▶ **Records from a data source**
* START *

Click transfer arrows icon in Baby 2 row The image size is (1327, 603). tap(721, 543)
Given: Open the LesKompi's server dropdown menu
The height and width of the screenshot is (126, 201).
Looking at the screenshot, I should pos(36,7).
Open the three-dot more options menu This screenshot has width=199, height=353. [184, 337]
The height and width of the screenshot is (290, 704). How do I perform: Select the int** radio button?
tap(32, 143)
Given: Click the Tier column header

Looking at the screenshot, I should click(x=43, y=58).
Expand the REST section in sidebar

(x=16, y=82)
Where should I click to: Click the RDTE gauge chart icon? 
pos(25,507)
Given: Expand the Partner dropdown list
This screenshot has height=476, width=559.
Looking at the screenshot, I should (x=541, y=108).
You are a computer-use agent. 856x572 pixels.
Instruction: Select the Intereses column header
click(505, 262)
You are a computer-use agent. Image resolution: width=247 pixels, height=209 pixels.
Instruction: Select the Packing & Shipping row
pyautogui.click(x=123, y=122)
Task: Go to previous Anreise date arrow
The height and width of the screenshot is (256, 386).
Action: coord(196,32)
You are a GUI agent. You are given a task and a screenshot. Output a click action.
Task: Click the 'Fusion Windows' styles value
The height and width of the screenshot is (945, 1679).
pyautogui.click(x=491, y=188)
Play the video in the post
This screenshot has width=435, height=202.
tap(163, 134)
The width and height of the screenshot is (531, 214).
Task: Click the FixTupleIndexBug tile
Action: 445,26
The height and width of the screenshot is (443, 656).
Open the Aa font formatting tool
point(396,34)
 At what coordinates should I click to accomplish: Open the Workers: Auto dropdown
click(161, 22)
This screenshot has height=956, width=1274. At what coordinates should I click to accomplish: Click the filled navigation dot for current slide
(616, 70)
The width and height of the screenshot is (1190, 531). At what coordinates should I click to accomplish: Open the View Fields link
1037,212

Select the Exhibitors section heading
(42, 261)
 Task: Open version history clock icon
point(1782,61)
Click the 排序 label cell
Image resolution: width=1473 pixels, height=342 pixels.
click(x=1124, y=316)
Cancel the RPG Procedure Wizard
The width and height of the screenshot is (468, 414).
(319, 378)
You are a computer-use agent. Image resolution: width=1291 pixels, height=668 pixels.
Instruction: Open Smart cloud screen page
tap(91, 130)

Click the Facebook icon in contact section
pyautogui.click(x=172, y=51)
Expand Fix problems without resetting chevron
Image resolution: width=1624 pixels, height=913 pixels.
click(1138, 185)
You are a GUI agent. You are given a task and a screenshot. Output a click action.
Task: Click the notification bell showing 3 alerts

* END *

▶ **Description of the task**
From the listing above, select every line that contains the string "pixels", matching case exactly, and copy those lines.

▶ **Complete answer**
You are a computer-use agent. 856x572 pixels.
You are a computer-use agent. Image resolution: width=247 pixels, height=209 pixels.
Image resolution: width=1473 pixels, height=342 pixels.
You are a computer-use agent. Image resolution: width=1291 pixels, height=668 pixels.
Image resolution: width=1624 pixels, height=913 pixels.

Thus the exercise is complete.